TASK BRIEF
Below are some records. Retype exactly the lines from the one containing "Where should I" through the one containing "Task: View the 6.71k Likes list", both included, skipping every picture.
---
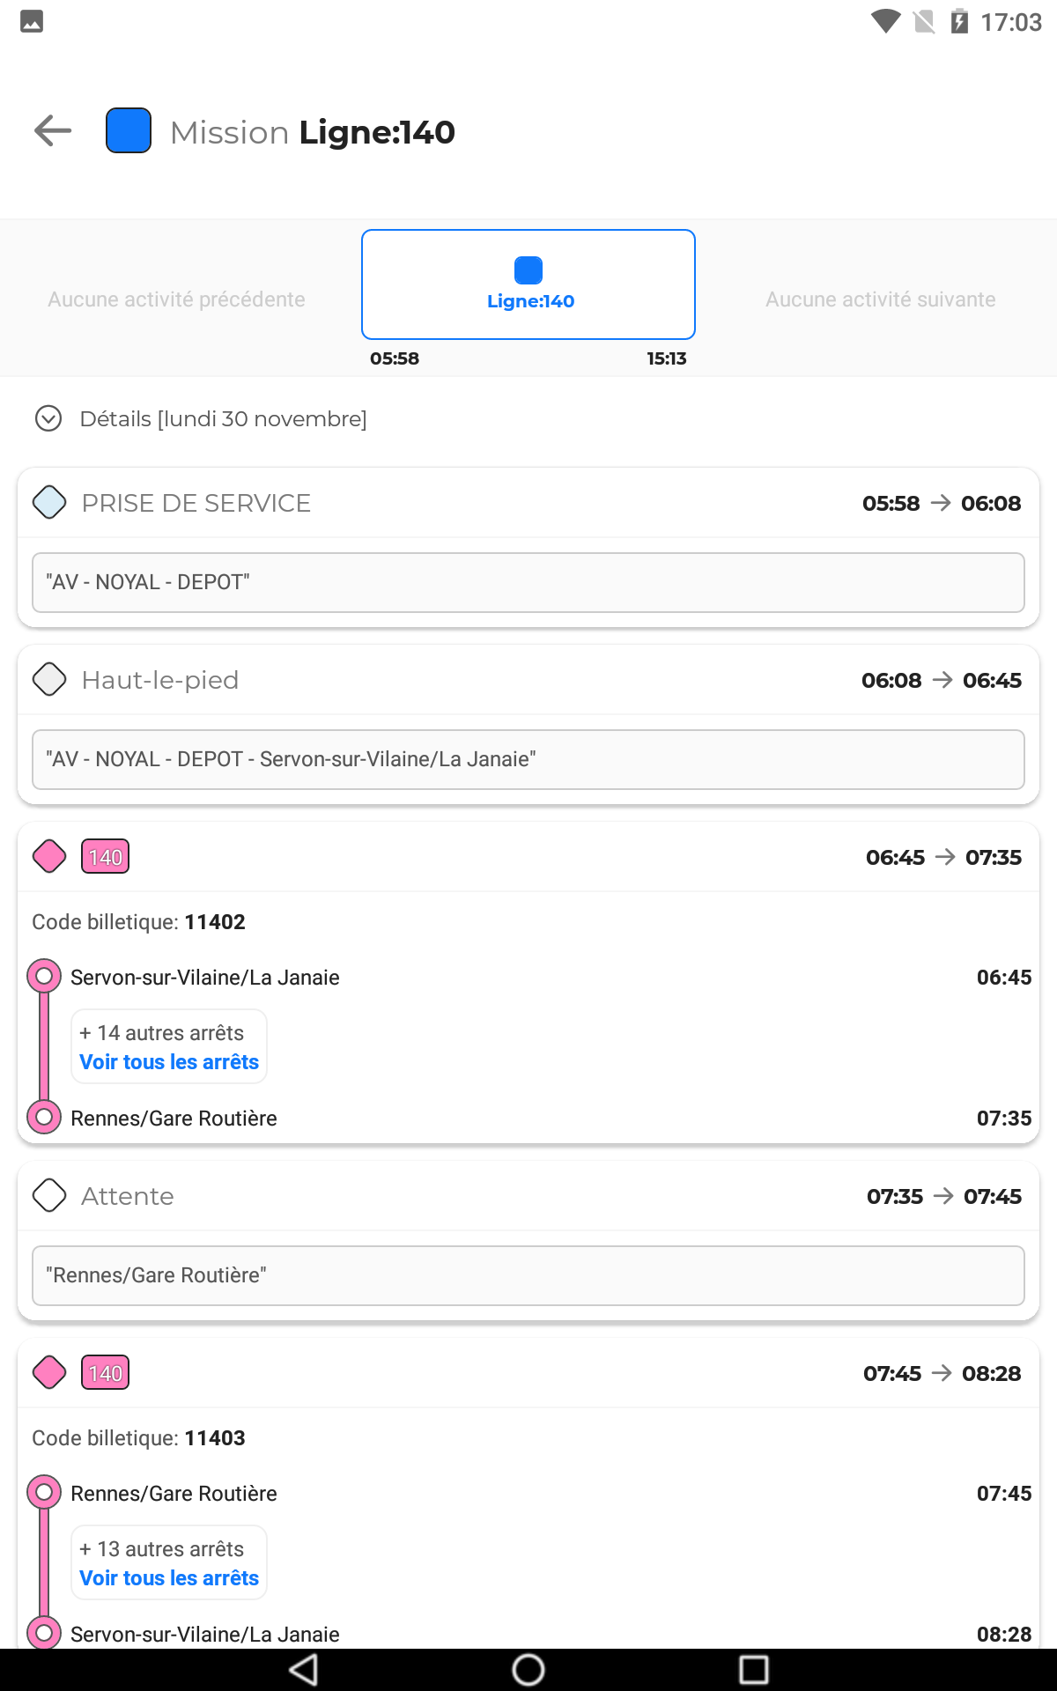This screenshot has width=1057, height=1691.
Task: Tap the "Rennes/Gare Routière" waiting location box
Action: [x=529, y=1276]
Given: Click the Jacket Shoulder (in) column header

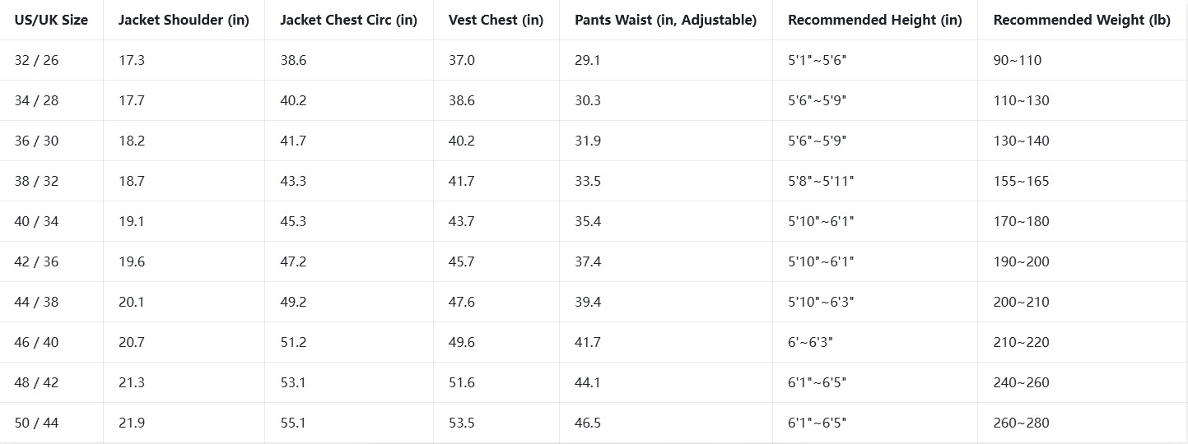Looking at the screenshot, I should [184, 20].
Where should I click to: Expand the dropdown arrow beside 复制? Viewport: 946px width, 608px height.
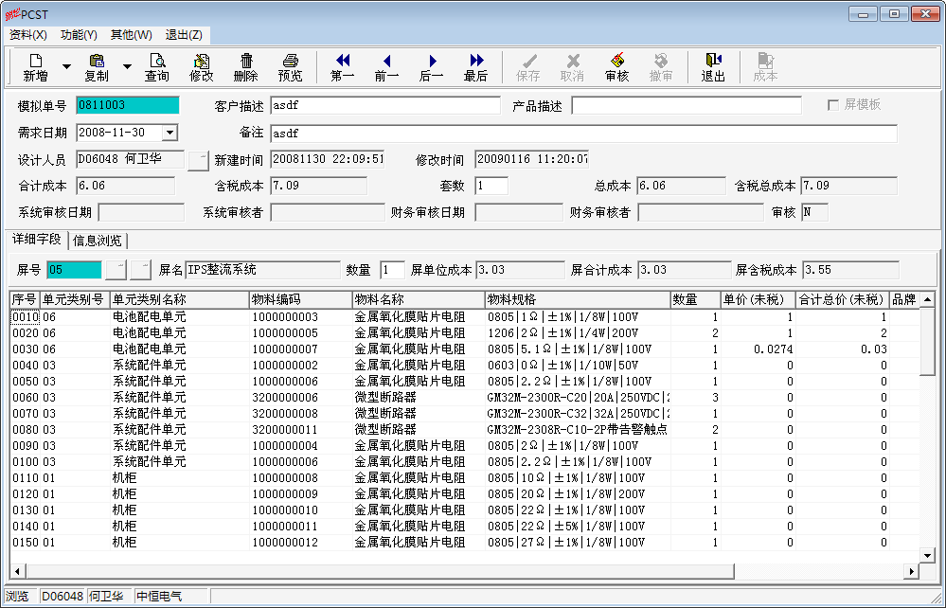click(x=127, y=66)
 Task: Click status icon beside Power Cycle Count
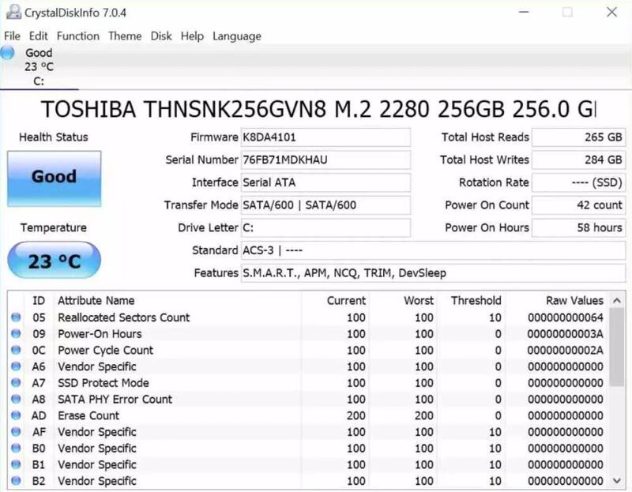tap(16, 351)
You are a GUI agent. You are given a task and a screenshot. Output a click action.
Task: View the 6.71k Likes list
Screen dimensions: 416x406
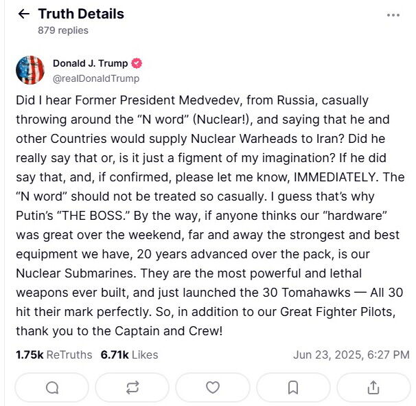(129, 355)
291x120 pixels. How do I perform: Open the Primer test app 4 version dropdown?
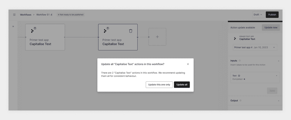point(255,47)
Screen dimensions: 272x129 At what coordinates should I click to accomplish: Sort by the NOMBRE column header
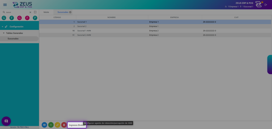coord(112,17)
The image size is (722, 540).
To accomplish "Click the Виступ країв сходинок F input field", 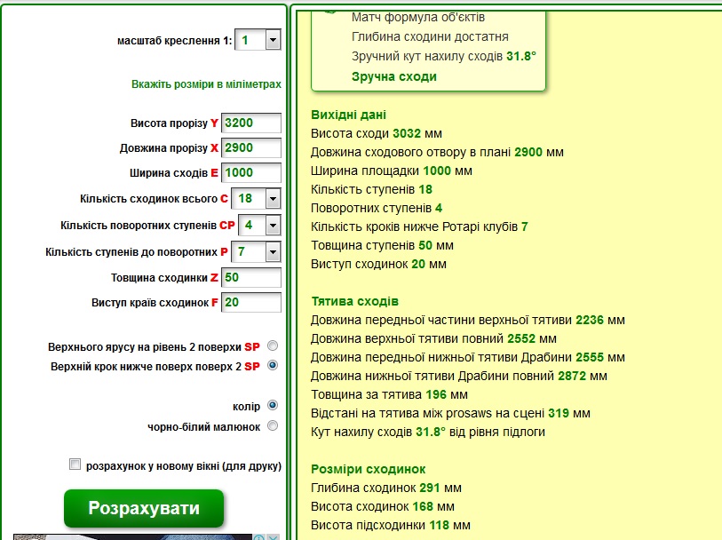I will tap(251, 302).
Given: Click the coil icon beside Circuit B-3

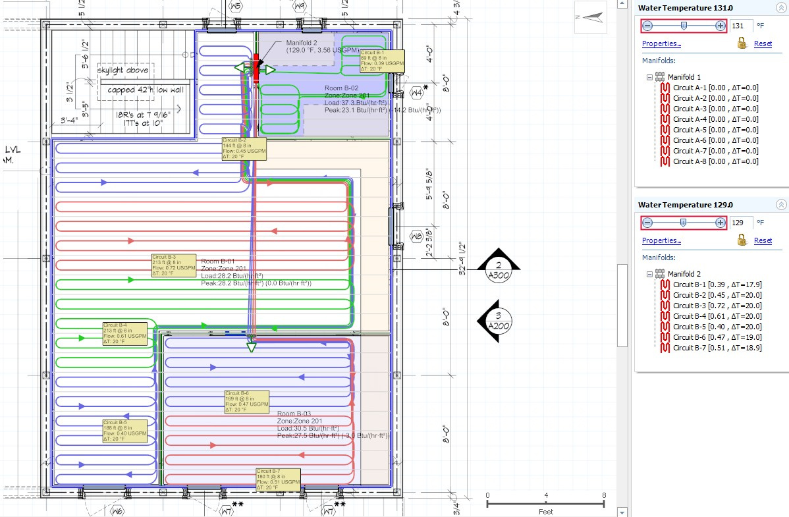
---
ANSWER BELOW
Where should I click to: Expand the dropdown arrow beside 复制? Viewport: 946px width, 608px height.
click(x=127, y=66)
 Task: Click status icon beside Power Cycle Count
tap(16, 351)
You are a GUI agent. You are given a task and a screenshot. Output a click action.
Task: View the 6.71k Likes list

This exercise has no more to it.